A few weeks ago, I submitted Cloak for inclusion in the iOS App Store. I’m proud to announce that Apple has now rejected Cloak… twice!

We have only the Kindle to blame. Well, the Kindle Clauses, to be precise.

The dreaded Kindle Clauses are two bullet points (11.2 and 11.13) in Apple’s ever-growing App Store Review Guidelines. Developers must comply with these guidelines before Apple will accept their apps.

Apple nearly always makes decisions that benefit its users. In the case of the Kindle Clauses, Apple effectively threw its users under the bus in an attempt to drive a dagger through Amazon’s heart. (Not coincidentally, the Kindle Clauses were introduced around the time the iBookstore went live.)

Clause 11.2 prohibits third party billing systems in iOS applications. After its introduction, Amazon’s own accounts, along with the billing systems of many other great iOS apps, became persona non grata. An argument can be made that clause 11.2 improves life for users by unifying the purchasing experience across all applications. But I find it far more likely that Apple simply decided to take advantage of its mobile catbird seat and commandeer a 30% cut of all purchases in the iOS ecosystem. An important bonus: Amazon is a high-volume, low-margin business that can’t withstand a 30% hit. Dagger: drawn.

Clause 11.13 is far more nefarious. To work around billing restrictions, Amazon added a “Buy Kindle Books” button that linked to the Kindle web site. Apple couldn’t exactly prevent Amazon from selling stuff on Amazon’s own site, so the App Store team upped the ante. Clause 11.13 prohibits iOS applications from linking to any site that provides its own billing system. Again, an argument can be made that Apple introduced 11.13 to protect its users (especially its most naive and vulnerable users) from untrustworthy billing systems. But because inclusion in the App Store is, by itself, a strong signal of trustworthiness, it’s hard for me to accept this argument at face value. More instructive, I think, is to look at 11.13’s impact on the Kindle app. In order to comply, Amazon had to remove links from the Kindle app to the Kindle bookstore. Beyond linking, 11.13 prohibits merely documenting where users should go. The result is an awful experience for Amazon’s users: they open up the Kindle app and have no idea how to buy books. Dagger: plunged.
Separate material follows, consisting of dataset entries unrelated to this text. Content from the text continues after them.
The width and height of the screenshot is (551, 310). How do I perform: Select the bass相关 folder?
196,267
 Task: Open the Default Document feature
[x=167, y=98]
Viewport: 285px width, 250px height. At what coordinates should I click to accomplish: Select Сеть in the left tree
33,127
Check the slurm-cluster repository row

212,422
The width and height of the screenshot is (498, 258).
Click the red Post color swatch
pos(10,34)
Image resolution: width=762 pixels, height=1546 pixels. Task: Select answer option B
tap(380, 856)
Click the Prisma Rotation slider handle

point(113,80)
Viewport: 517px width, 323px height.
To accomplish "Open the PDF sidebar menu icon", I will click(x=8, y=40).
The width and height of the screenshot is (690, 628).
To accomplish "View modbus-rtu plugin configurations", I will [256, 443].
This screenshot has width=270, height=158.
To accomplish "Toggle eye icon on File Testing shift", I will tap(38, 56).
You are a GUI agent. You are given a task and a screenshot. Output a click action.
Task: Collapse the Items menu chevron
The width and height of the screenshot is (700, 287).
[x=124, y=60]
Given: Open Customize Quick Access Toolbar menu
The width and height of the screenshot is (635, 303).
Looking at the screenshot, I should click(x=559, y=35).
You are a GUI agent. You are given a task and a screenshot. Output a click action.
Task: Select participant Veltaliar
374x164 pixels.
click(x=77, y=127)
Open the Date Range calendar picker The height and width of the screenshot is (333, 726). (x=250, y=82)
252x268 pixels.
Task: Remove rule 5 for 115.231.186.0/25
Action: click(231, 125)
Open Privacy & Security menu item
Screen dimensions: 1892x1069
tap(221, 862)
As far as Cloak goes, we had compelling reasons to build our own billing infrastructure. First, customers — in particular, business customers — made it clear that they needed Cloak on many platforms; we love the Apple ecosystem but we have to be realistic about what we’re building. Tying ourselves exclusively to Apple’s In-App Purchase program was never an option. At the same time, there are only three of us at Cloak. At our small size, it’s simply untenable for us to support multiple billing systems. To do so would require complex integration and synchronization; our time is better spent elsewhere. Interestingly, the least of our worries was Apple’s 30% cut: we have high enough margins that, while painful, we could take the hit.

What’s the upshot for Cloak? It will land in the App Store — probably soon now that we’ve weathered a few rejections and understand the Kindle Clauses in more detail. But it will land in a neutered state that benefits neither our users nor Apple’s. Witness the evolution:

Apple needs to take a deep breath and reconsider its approach to these difficult issues. In my opinion, the current state of affairs harms Apple’s users and developers while providing questionable value in return.